We’ve reached a precipice. If Canadian governments and industries don’t start planning for a fundamental shift toward more sustainable and less harmful food production, we might not last another hundred years.
Jenny Henry and Darlene Levecque are co-founders of Nation Rising, a non-partisan political advocacy group lobbying the federal government to shift subsidies away from animal agriculture and towards the creation of a plant-based food system.
Comments
Yes, you are right in many ways and the picture of chickens is, as would be expected, quite horrifying...especially to a claustrophobe like myself. But it is not all like that, and you are not noting any concern about the alternatives.
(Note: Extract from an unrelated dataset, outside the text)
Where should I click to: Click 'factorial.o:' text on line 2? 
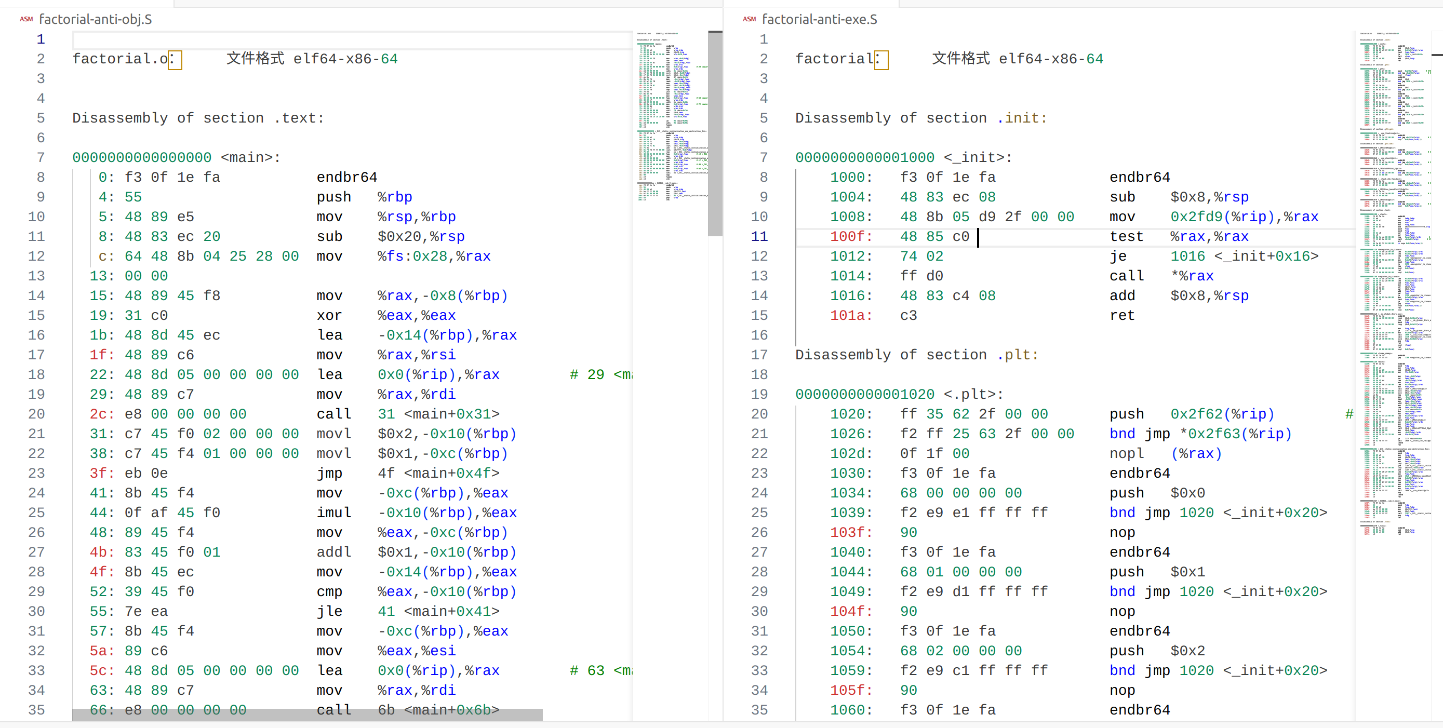123,59
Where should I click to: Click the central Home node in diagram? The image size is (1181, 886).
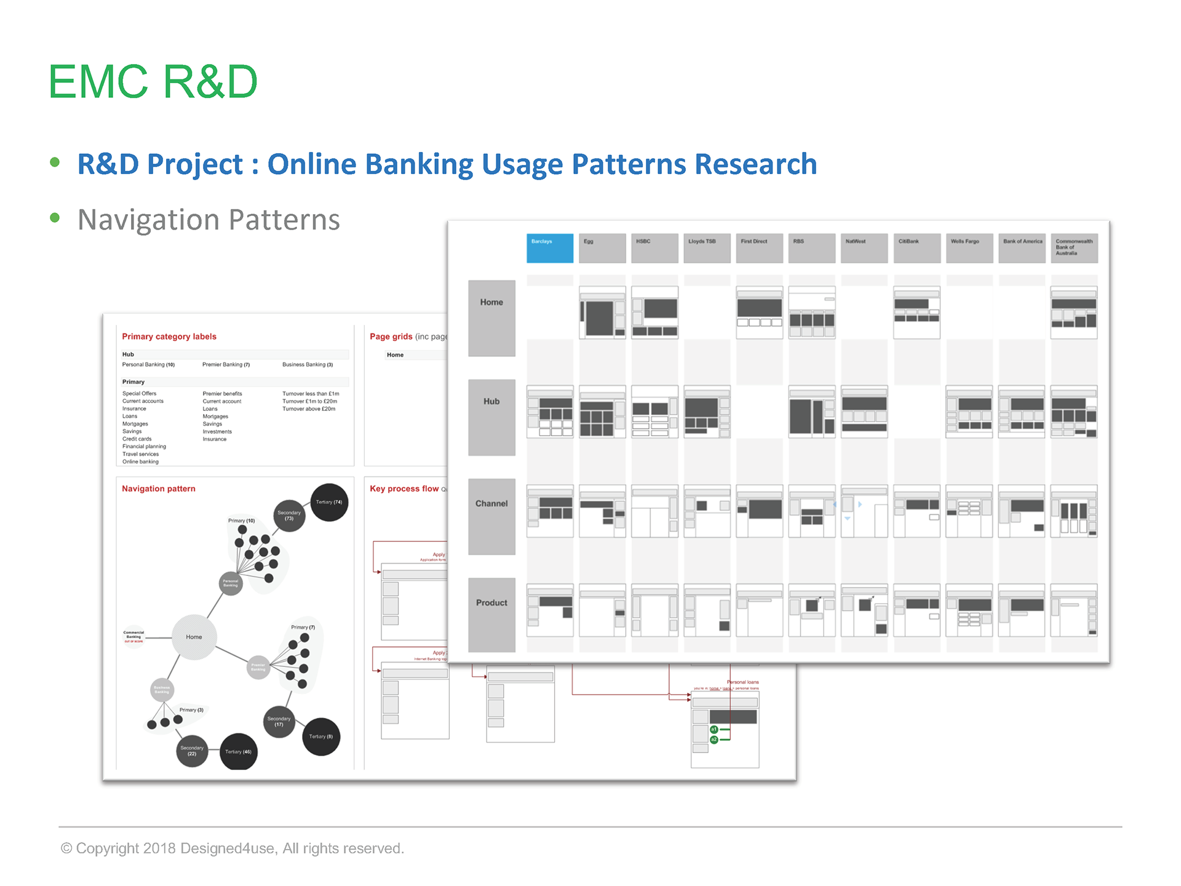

Wild fish stocks, like salmon, are over harvested, under pressure from climate change, dams, plastic, fish farming effluent and disease, Agribusiness, abetted by the chemical industry and enamored of vast monocultures, is destroying biodiversity, polluting water, destroying and depleting the soil, killing bees and poisoning us. Almond production for vast quantities of almond milk is drying California and abetting climate change, raising the likelihood of catastrophic fire. Avocado production is destroying monarch butterfly habitat. The nutritional value and ecological blamelessness of alternative "meat" is in doubt. The list goes on...and on. Yes, we can garden or even farm sustainably, and while most people simply are not going to do that or even pay for the produce, it is worth encouraging in articles like this, and this includes some meat. For instance, take a look at ranching in southwest Alberta, not the feedlots you would probably seek out to bolster your point, but the cattle raised on thousands of hectares of native grass, on habitat that supports the whole spectrum of wildlife and biodiversity including species at risk, where water sources are protected, invasive species controlled by judicious use of sheep or well tested biological controls. You don't have to eat meat, of course, but do broaden your vision.
We must stop industrial farming of animals and plant-based foods.